Continuous time limits of the utterance selection model

In this paper we derive alternative continuous time limits of the utterance selection model (USM) for language change [G. J. Baxter et al., Phys. Rev. E 73, 046118 (2006)]. This is motivated by the fact that the Fokker-Planck continuous time limit derived in the original version of the USM is only valid for a small range of parameters. We investigate the consequences of relaxing these constraints on parameters. Using the normal approximation of the multinomial approximation, we derive a continuous time limit of the USM in the form of a weak-noise stochastic differential equation. We argue that this weak noise, not captured by the Kramers-Moyal expansion, cannot be neglected. We then propose a coarse-graining procedure, which takes the form of a stochastic version of the heterogeneous mean field approximation. This approximation groups the behavior of nodes of the same degree, reducing the complexity of the problem. With the help of this approximation, we study in detail two simple families of networks: the regular networks and the star-shaped networks. The analysis reveals and quantifies a finite-size effect of the dynamics. If we increase the size of the network by keeping all the other parameters constant, we transition from a state where conventions emerge to a state where no convention emerges. Furthermore, we show that the degree of a node acts as a time scale. For heterogeneous networks such as star-shaped networks, the time scale difference can become very large, leading to a noisier behavior of highly connected nodes.

Figure 1

Illustration of the two time scales of the problem. Here $t_{\mathrm{int}}$ represents the time of one interaction and $t_{\mathcal{G}}$ represents the time of one network update.

Figure 2

Illustration of the coarsening problem by a continuous time approximation. The discrete models are on the left. Agent-based models are on top; their evolution depends on $t_{\mathrm{int}}$ and on the bottom the population models evolve according to $t_{\mathcal{G}}$. For the USM, it is known how to obtain a continuous time limit at the agent level using the Kramers-Moyal expansion. The other arrows are not clear. In this paper we will take the diagonal approach.

Figure 3

Structure of the USM interaction. On the $\left(ij\right)$ edge, the agents use their internal beliefs ${\mathit{x}}^{\left(i\right)}$ to produce an utterance ${\mathit{u}}^{\left(i\right)}$ through the process $\mathcal{U}$, which depends on the matrix $M$. The utterances are then used to update the internal beliefs depending on a weighting parameter $h^{\left(ij\right)}$.

Figure 4

Comparison of models for the USM and continuous time limits. The red horizontal line represents the initial error $z\left(0\right)$. The dashed black line represents the solution of the deterministic limit. We display the average over 100 simulations and the corresponding variances. The continuous time limits have to be compared with the discrete USM displayed in red stars. The first panel shows the averaged $z$ at time $T=1$, the second panel the averaged $z$ at time $T=100$, the third panel the variance of $z$ at time $T=1$, and the fourth panel the variance of $z$ at time $T=100$.

### Extracted information
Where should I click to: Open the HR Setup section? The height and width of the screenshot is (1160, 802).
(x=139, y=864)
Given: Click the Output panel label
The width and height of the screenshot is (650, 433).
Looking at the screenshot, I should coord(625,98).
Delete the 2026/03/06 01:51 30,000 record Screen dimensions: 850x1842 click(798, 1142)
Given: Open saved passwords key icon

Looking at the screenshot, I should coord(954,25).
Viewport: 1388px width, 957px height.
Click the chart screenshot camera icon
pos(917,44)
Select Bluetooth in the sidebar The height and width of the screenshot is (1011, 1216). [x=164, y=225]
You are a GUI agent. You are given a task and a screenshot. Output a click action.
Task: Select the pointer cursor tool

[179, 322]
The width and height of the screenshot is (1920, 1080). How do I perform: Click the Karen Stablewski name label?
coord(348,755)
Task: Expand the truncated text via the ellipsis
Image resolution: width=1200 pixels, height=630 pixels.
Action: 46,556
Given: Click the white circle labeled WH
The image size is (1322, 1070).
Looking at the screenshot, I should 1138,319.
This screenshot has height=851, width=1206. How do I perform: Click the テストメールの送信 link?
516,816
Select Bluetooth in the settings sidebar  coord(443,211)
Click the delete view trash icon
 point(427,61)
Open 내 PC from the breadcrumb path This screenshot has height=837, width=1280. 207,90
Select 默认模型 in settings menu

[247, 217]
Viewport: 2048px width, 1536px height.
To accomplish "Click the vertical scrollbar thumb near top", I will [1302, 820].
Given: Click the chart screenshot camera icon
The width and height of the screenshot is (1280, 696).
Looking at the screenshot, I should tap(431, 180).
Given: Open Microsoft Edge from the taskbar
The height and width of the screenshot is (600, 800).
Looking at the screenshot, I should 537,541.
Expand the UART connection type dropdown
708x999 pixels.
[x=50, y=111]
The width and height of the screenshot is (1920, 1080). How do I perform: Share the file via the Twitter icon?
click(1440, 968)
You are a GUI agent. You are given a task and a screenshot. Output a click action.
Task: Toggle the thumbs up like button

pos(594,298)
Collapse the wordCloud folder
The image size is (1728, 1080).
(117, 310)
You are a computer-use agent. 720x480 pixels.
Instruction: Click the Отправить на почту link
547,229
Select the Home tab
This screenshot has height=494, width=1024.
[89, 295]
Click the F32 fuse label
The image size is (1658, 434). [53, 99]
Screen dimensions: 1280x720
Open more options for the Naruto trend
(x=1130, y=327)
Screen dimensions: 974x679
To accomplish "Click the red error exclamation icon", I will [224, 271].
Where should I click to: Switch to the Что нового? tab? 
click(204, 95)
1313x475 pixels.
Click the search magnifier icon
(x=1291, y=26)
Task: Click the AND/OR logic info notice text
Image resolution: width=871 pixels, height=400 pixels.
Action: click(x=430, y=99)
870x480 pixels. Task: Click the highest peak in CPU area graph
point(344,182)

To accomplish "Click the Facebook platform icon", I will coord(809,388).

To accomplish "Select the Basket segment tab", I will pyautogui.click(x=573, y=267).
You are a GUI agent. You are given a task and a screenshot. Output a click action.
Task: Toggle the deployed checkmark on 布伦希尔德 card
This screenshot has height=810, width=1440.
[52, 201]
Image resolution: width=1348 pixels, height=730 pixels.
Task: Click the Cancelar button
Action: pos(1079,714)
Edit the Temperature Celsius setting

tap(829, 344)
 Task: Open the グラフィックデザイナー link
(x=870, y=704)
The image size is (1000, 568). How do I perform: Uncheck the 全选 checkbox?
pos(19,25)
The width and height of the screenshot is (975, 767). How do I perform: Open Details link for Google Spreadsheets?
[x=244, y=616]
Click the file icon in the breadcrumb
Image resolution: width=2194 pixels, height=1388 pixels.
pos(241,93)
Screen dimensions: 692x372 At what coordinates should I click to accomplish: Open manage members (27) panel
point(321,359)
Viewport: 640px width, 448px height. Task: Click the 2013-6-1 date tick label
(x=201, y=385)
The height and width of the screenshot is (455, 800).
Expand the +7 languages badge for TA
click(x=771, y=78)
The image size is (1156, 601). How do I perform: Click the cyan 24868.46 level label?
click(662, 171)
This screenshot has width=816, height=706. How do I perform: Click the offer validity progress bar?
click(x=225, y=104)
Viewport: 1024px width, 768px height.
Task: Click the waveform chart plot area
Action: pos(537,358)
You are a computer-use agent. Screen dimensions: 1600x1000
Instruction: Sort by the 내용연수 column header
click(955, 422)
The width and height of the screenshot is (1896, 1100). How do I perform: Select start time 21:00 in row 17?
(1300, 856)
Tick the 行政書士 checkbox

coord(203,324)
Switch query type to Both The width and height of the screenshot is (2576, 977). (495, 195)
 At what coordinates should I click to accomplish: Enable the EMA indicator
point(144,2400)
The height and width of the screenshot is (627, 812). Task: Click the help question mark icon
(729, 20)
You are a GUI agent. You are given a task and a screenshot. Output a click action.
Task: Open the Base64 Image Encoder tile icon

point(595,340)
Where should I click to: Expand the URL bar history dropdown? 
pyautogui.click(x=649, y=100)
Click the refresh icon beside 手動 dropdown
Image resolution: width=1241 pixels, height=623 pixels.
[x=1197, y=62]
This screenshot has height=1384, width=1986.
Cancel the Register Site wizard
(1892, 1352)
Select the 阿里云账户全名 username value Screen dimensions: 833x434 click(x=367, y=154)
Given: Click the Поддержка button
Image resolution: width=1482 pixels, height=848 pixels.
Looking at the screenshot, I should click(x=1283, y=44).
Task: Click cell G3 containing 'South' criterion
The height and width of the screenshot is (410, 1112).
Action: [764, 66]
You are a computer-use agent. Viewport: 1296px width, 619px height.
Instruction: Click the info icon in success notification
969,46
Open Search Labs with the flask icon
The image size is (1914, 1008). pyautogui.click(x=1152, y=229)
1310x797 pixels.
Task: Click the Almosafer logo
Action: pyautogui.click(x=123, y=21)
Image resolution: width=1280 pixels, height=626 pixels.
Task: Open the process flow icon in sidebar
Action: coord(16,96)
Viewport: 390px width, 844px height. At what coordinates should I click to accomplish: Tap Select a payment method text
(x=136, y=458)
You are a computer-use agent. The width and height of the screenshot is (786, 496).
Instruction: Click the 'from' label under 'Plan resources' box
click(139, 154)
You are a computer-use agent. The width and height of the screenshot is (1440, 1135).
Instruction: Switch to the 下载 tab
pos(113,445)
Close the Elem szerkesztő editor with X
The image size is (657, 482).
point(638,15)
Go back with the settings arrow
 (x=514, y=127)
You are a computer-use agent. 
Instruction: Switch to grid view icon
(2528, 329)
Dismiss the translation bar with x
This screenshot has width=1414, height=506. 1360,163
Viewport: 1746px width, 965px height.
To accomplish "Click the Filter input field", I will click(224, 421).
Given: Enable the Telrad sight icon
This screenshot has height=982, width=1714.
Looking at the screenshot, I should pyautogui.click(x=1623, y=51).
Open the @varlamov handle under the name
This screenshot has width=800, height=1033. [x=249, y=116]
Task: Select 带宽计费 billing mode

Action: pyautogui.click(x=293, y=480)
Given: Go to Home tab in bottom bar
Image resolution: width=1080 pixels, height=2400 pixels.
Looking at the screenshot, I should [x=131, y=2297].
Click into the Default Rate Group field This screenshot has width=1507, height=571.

### To-do list
A - Reproduce the words of the utterance selection model passage between "Comparison of models" and "at time $T=100$.", inclusive.
B - Extend the utterance selection model passage, starting right after its last sentence.

### Results in order
A -
Comparison of models for the USM and continuous time limits. The red horizontal line represents the initial error $z\left(0\right)$. The dashed black line represents the solution of the deterministic limit. We display the average over 100 simulations and the corresponding variances. The continuous time limits have to be compared with the discrete USM displayed in red stars. The first panel shows the averaged $z$ at time $T=1$, the second panel the averaged $z$ at time $T=100$, the third panel the variance of $z$ at time $T=1$, and the fourth panel the variance of $z$ at time $T=100$.

B -
Figure 5

Illustration of the network reduction for regular networks (left) and star-shaped networks (right). In each panel the left part is the original network and the right part is the reduced network.

Figure 6

Illustration of the critical parameter $q_{*}\left(r\right)$ separating the bell-shaped and the $\mathsf{U}$-shaped domain. The red curve is the approximate behavior. For illustration, we display the positions of the two examples considered in this section (regular network of degree 3 for $N=10$ and 100 agents).

Figure 7

Comparison between the discrete USM (left column) and the SHMF approximation limit of it (right column). For these simulations, the parameters are $h=0.5, \lambda =0.1, V=2, L=2, T={10}^4$, and $q=0.001$ and the number of agents is 10 in the top row and 100 in the bottom row. The regular graph is of degree $k=3$. At the beginning of the simulation, all agents share the convention to use the variant $v=1$.

Figure 8

Comparison between the stationary distribution of the discrete USM on a regular network with the distribution predicted by the SHMF approximation. Shown on the left is the stationary distribution for 10 agents. On the right is the stationary distribution for 100 agents.

Figure 9

Comparison of time series of the discrete USM and of the SHMF approximation limit of it for the star-shaped network. For these simulations, the parameters are $\lambda =0.1, V=2, L=2, T={10}^4$, and $q=0.001$. The top part of each graph displays the behavior of the degree $k=1$ nodes and the bottom part of each graph displays the behavior of the central node. The value of $N$ is (a)–(d) 10 and (e)–(h) 100. The first and third columns display the results of the USM and the second and fourth columns display the results of the SHMF approximation. In the first two columns $h=0.9$ and in the last two columns $h=0.1$. At the beginning of the simulation, all agents share the convention to use the variant $v=1$.

Figure 10

Comparison between the discrete USM and its SHMF approximation limit for the star-shaped network. For these simulations, the parameters are $\lambda =0.1, V=2, L=2, T=4\times {10}^3$, and $q=0.001$. The top part of each graph displays the distribution of the degree $k=1$ nodes and the bottom part of each graph displays the distribution of the central node. In the top row the value of $N$ is 10 and in the second row the value of $N$ is 100. The first and third columns display the results of the USM and the second and fourth columns display the results of the SHMF approximation. In the first two columns $h=0.9$ and in the last two columns $h=0.1$. The red line is the solution of the mean field approximation. It helps to see how the star-shaped network differs from the regular network case. The first two columns and the last two columns have to be compared.